Einen Gewinn in dieser Lage haben allerdings Paare, die gerne Stunden bei einem Top-Trainer nehmen, da sind derzeit Unterrichtsstunden leichter zu ergattern. Denn diese Tops müssen den Ausfall an Stunden irgendwie wieder hereinholen und sind nun verfügbar. Konflikte gibt es aber, weil die Clubs ihre Flächen natürlich nur für die eigenen Paare reservieren und Fremdpaare – auch nicht wie bisher gegen Gebühr – nicht zugelassen werden.

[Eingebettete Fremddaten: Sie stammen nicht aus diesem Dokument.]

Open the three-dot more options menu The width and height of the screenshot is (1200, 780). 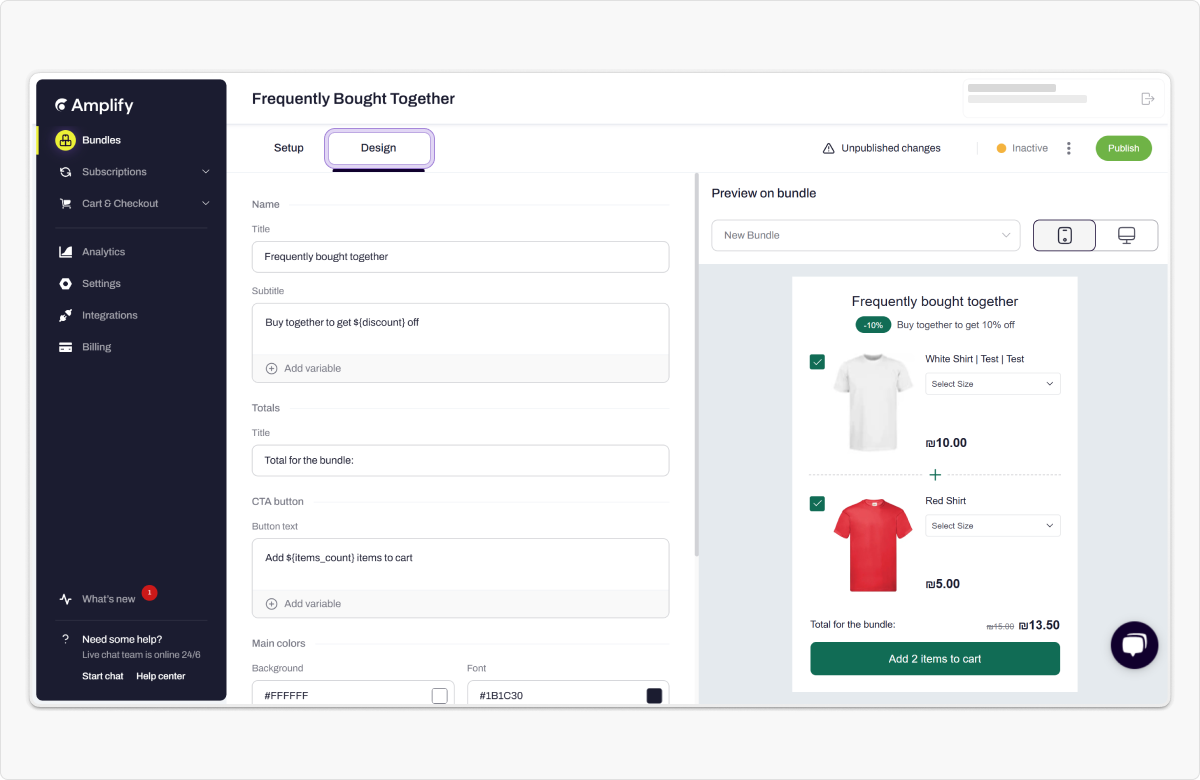pyautogui.click(x=1068, y=148)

Je länger dieser Zustand andauert, desto frustrierender ist er für alle Tanzbegeisterten. Denn was sollen Paare trainieren, wenn die Basis, der sportliche Vergleich mit anderen, wegfällt? Man könnte nun darangehen, generell die Bewegungskultur zu steigern und nicht nur Effekte, um im Turnier aufzufallen. Die künstlerische Seite des Tanzens könnte im Vordergrund stehen – die zumindest in der Amateurwelt der World Dancesport Federation keinen hohen Stellenwert hat. Das rächt sich nun, denn sonst hätten die Paare jetzt weiterhin einen Anreiz, sich im Training zu entwickeln.

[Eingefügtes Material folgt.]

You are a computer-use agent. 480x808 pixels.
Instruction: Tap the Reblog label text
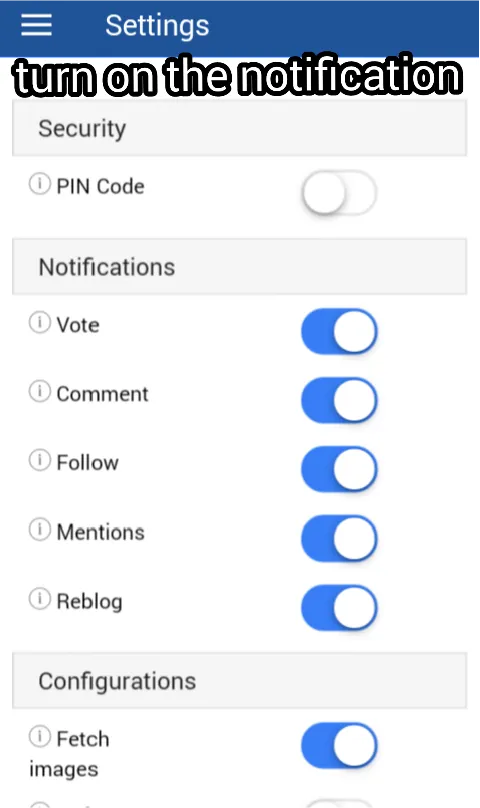coord(89,601)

Und vielleicht liegt auch eine Chance in diesen reduzierten Tanz-Bedingungen. Denn die Clubszene mit ihren oft rund um die Uhr vorgehaltenen Trainingsmöglichkeiten hat die Tänzer verwöhnt. Sie palavern endlos auf der Fläche, kriegen sich in die Haare, um das Funktionieren von Figuren, um die Oberherrschaft des Herren, der die tänzerische Führung auch auf andere Bereiche ausdehnt, wo sie nichts zu suchen hat. Wenn man wie in anderen Ländern (beispielsweise England) sich für ein freies Training jeweils die Fläche mieten müsste, dann sähe das ganz anders aus. Da kann man sich schon vorab zu Hause im Wohnzimmer des Funktionierens einer Figur versichern, um dann auf dem Parkett das zu tun, für das es vorgesehen ist: nämlich durchzutanzen. Der derzeit fehlende Biss im Training könnte so wettgemacht werden. Schließlich liegt der Wert des Tanzens ja im Tanzen selbst. Tanzen ist keine Ware, wie bisweilen angenommen, sondern eine Lebenshaltung. Es geht nicht darum, in den jeweiligen Klassen zu bestehen – worauf manche Trainer ihre Paare trimmen -, sondern wirklich tanzen zu lernen.